Selection:
## BEGIN

(a) Analysis for f(x) = 9 + 8x - x^2. (Using actual distance function.)
We enter the function and determine where it crosses the axes in order to get a reasonable plot.
Input :=
f[x_] = 9 - 8x - x^2;
Input :=
solRoots = Solve[f[x]==0,x] //N
Output =
{{x -> -9.}, {x -> 1.}}
Input :=
xl = x/.solRoots[[1]]; xr = x/.solRoots[[2]];
Input :=
fPlot = Plot[f[x],{x,xl,xr},AspectRatio->Automatic]
Output =
-Graphics-
We believe that the circle will be tangent to the curve at two points, say (x0, f(x0)) and (x1, f(x1)) and tangent to the x-axis at say (a, 0). We need to determine these three values: x0, x1, and a.
We find the lines perpendicular to the curve at the points of tangency and determine where they intersect. Then the distances from each of the tangency points to the center of the inscribed circle should be the same and should be equal to the height from the x-axis.
Input :=
eq0 = y - f[x0] == -1/f'[x0] (x - x0);
Input :=
eq1 = y - f[x1] == -1/f'[x1] (x - x1);
Input :=
sol = Expand[Solve[{eq0,eq1},{x,y}]];
pt is the point of intersection of the lines perpendicular to the curve at the points of tangency.

## END

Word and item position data
## BEGIN

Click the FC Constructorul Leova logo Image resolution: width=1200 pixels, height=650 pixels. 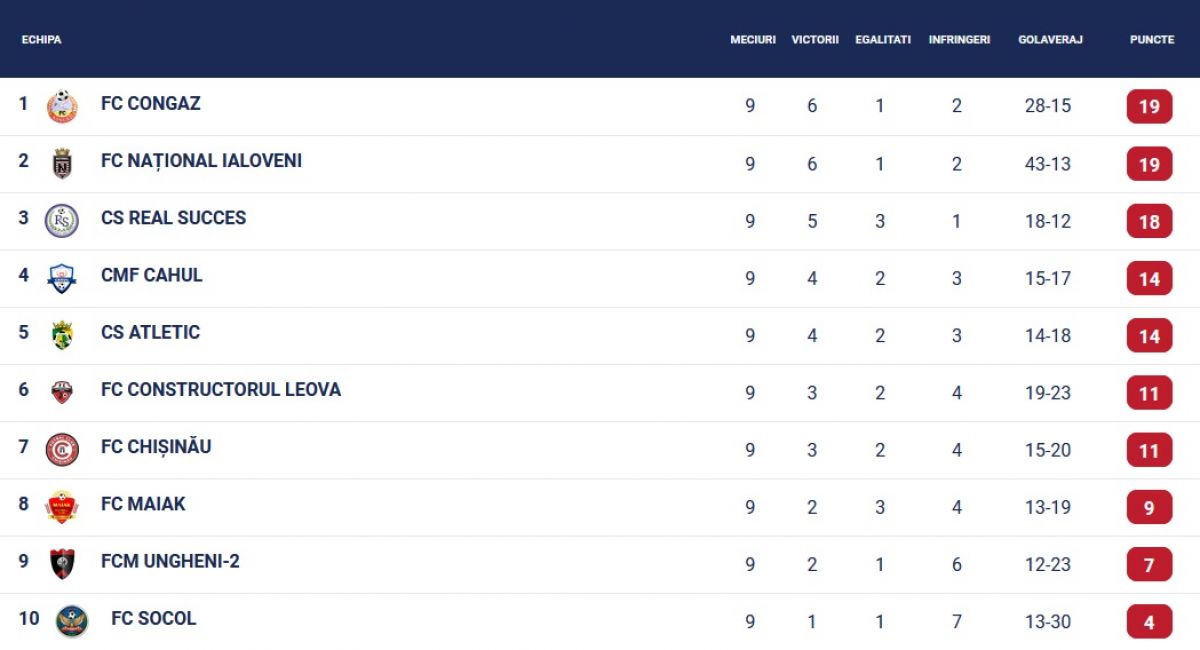pyautogui.click(x=62, y=392)
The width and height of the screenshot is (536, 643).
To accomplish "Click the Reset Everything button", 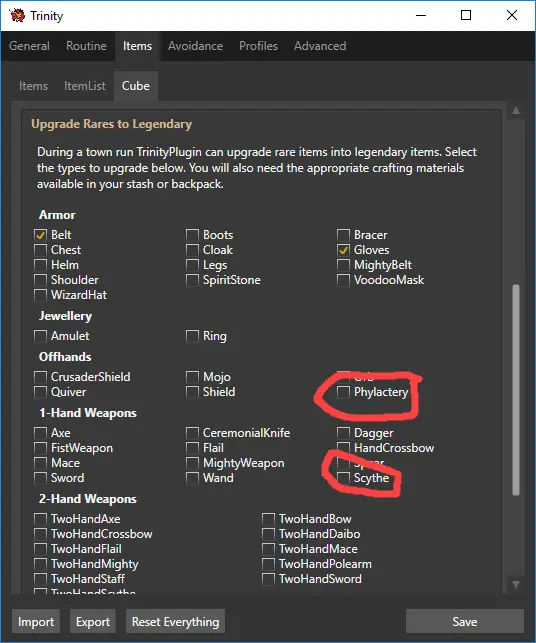I will 176,622.
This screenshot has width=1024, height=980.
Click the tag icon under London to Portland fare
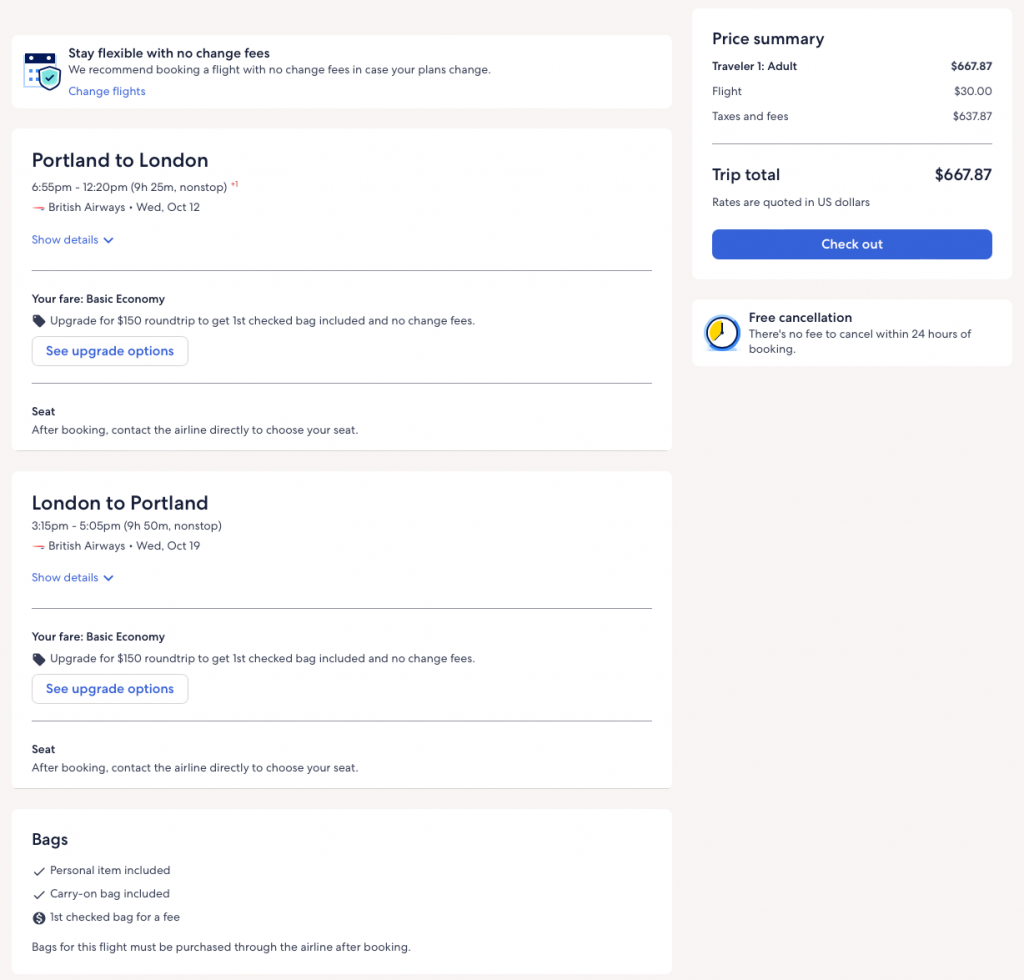[x=39, y=659]
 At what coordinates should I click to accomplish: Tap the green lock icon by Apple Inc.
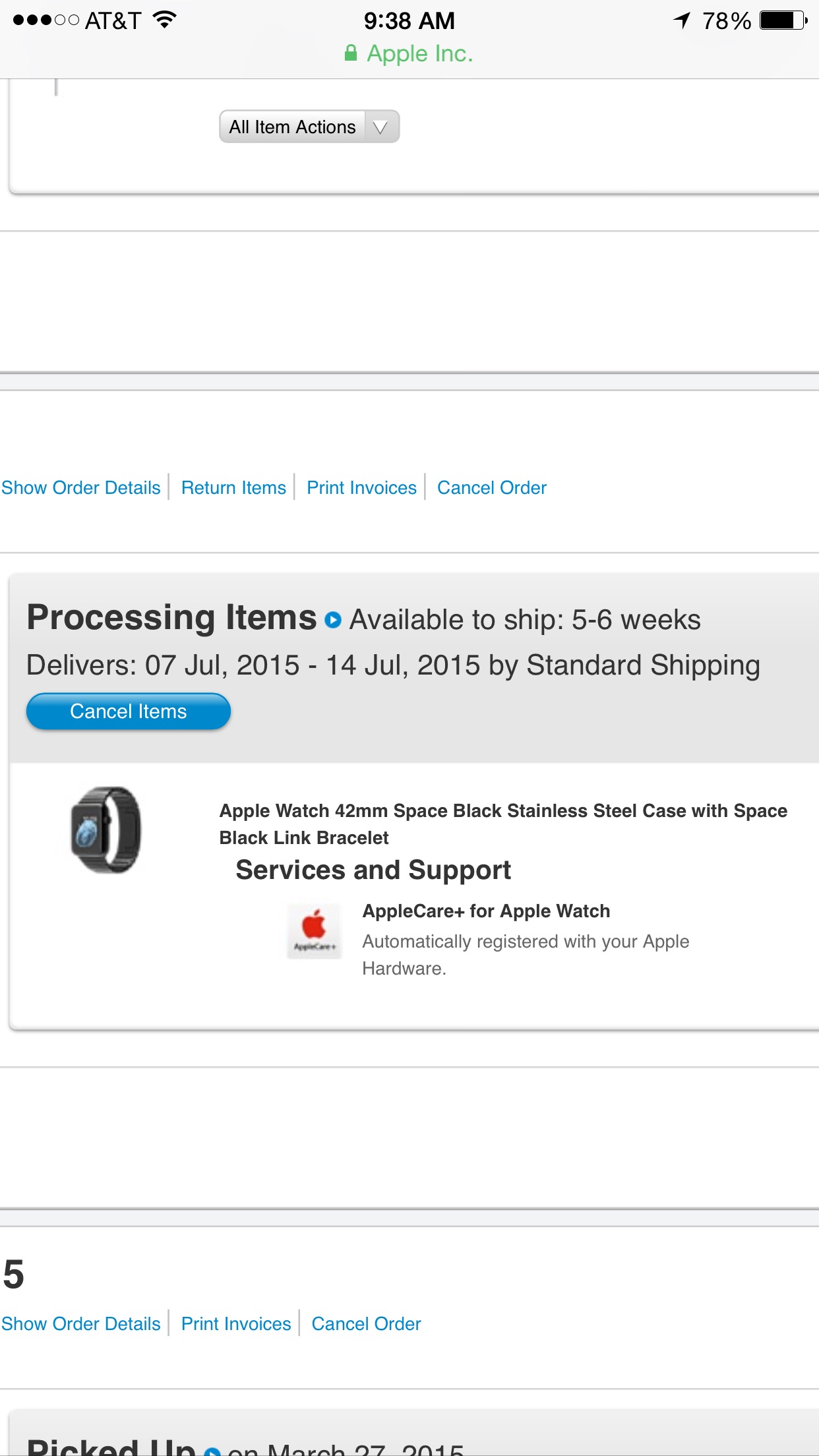click(351, 53)
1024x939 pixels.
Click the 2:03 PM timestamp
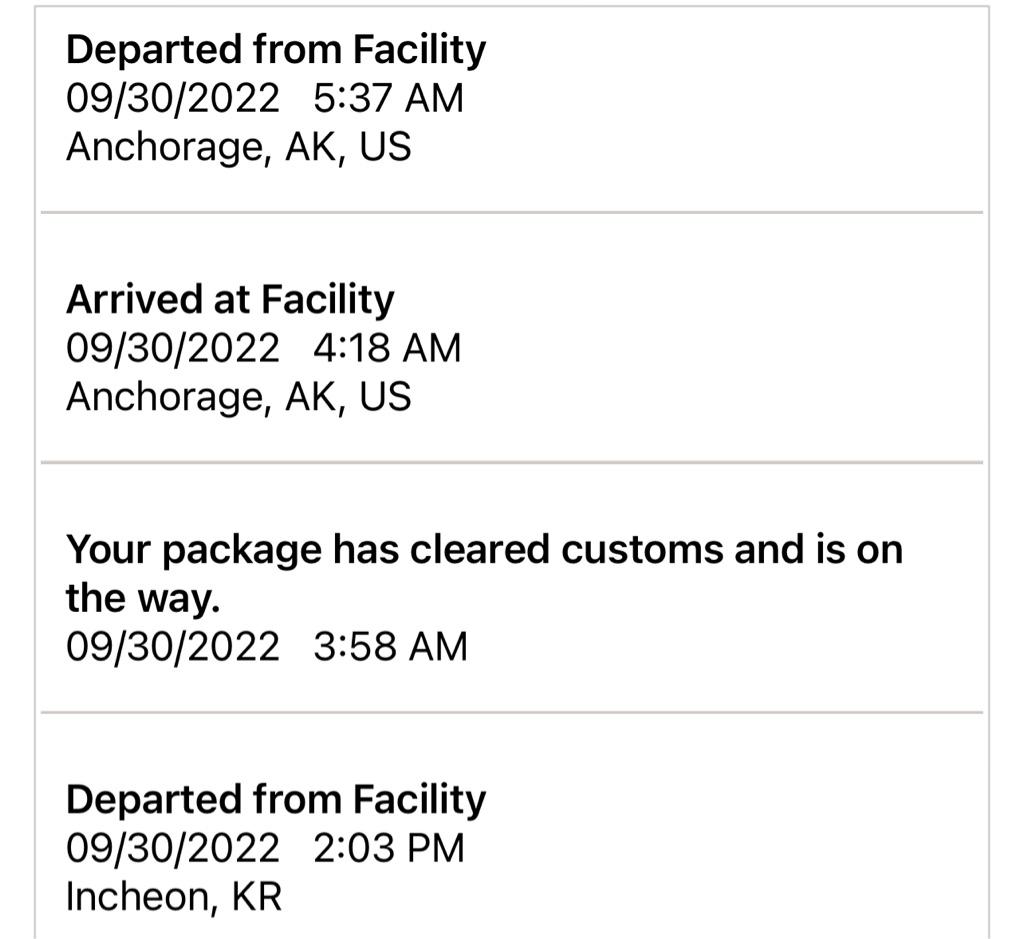pos(389,849)
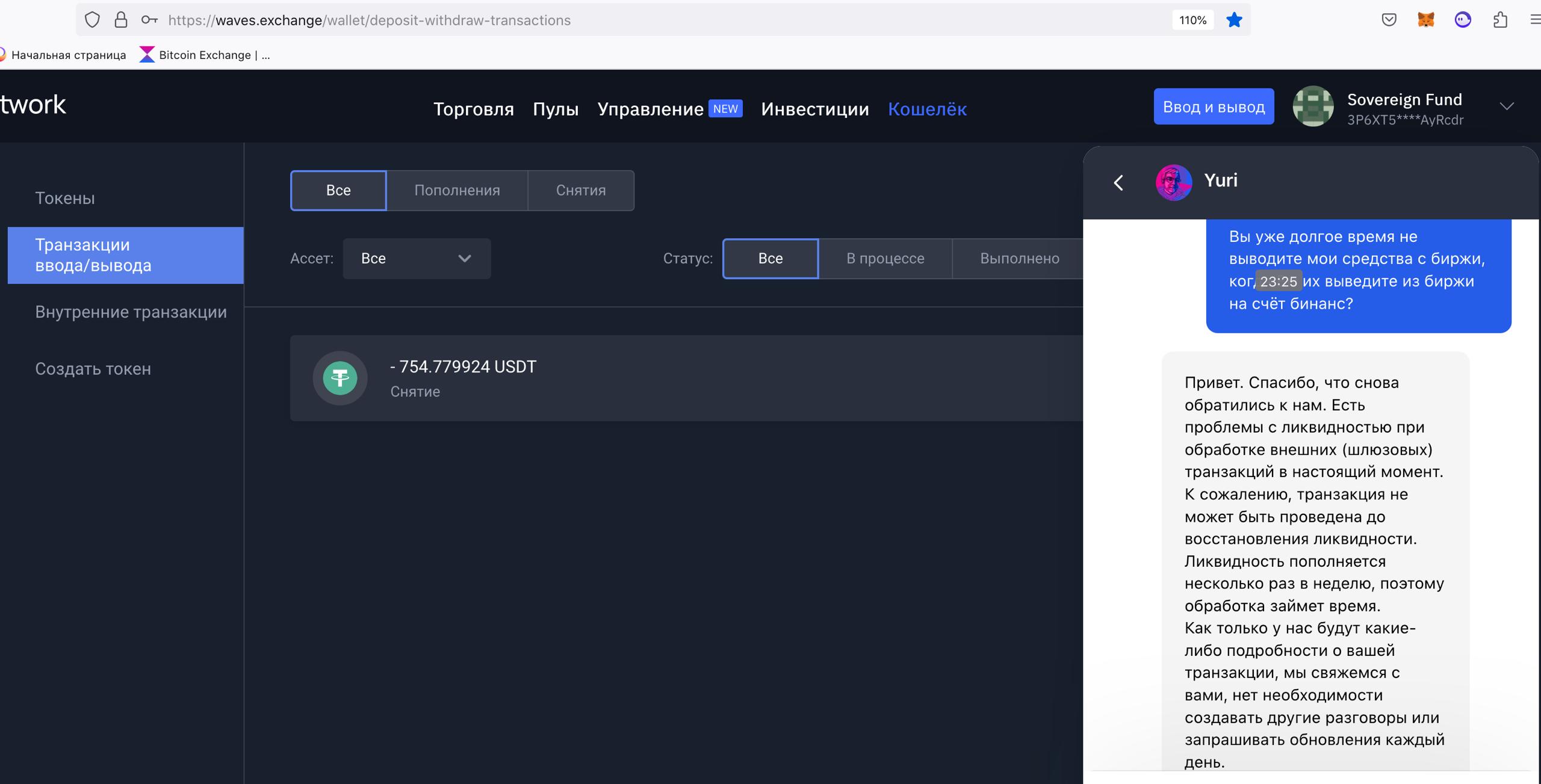Screen dimensions: 1541x784
Task: Open the extensions puzzle icon
Action: point(1500,20)
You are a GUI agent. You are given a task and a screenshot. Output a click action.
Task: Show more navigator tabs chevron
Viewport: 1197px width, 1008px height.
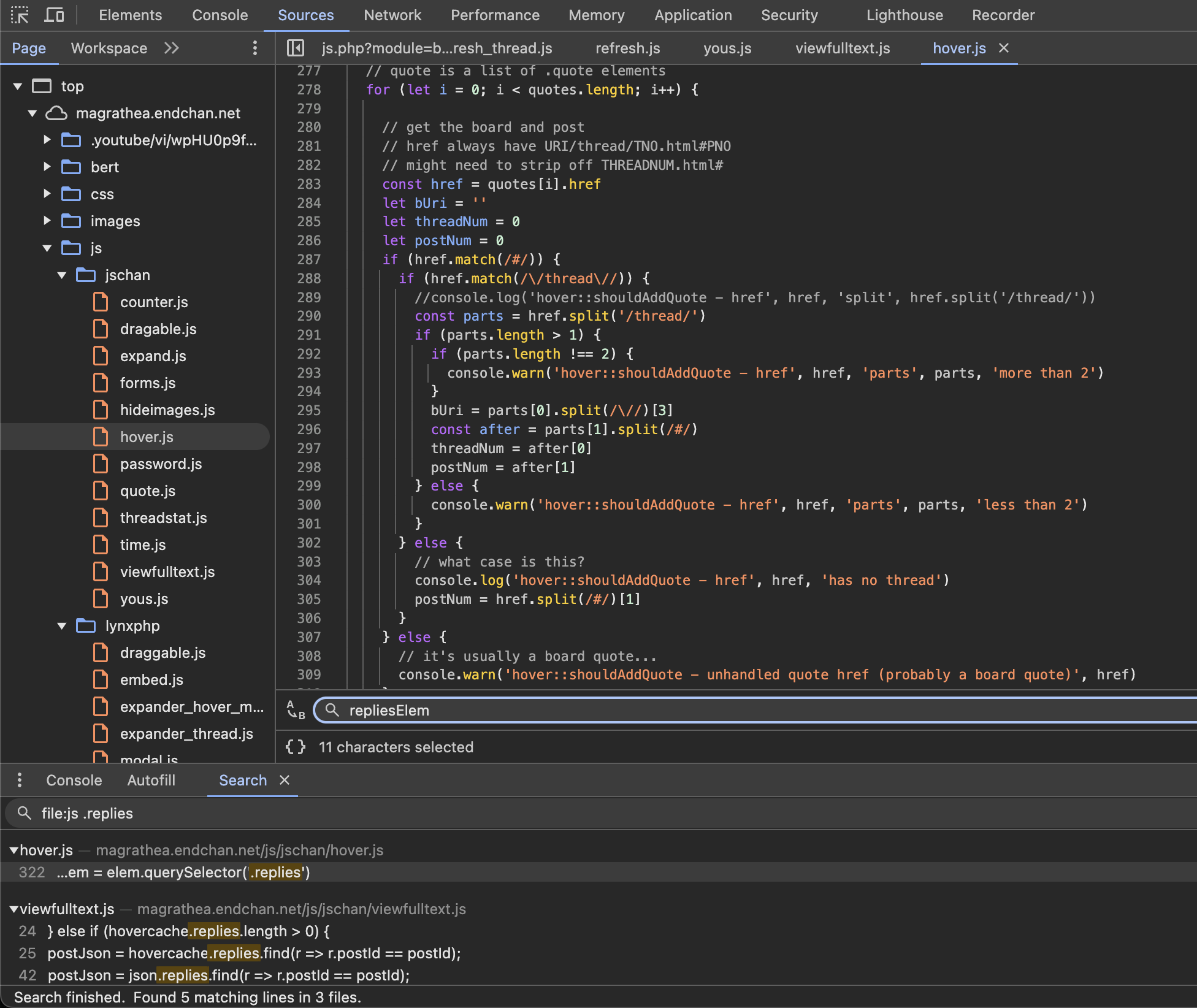172,48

## END

Objectives:
1. According to the inscribed-circle analysis, which three values need to be determined?
2. Rewrite the part of the inscribed-circle analysis starting with "We enter the" and going on through "x0, x1, and a.", changing "reasonable" to "useful".

In response:
1. x0, x1, and a.

2.
We enter the function and determine where it crosses the axes in order to get a useful plot.
Input :=
f[x_] = 9 - 8x - x^2;
Input :=
solRoots = Solve[f[x]==0,x] //N
Output =
{{x -> -9.}, {x -> 1.}}
Input :=
xl = x/.solRoots[[1]]; xr = x/.solRoots[[2]];
Input :=
fPlot = Plot[f[x],{x,xl,xr},AspectRatio->Automatic]
Output =
-Graphics-
We believe that the circle will be tangent to the curve at two points, say (x0, f(x0)) and (x1, f(x1)) and tangent to the x-axis at say (a, 0). We need to determine these three values: x0, x1, and a.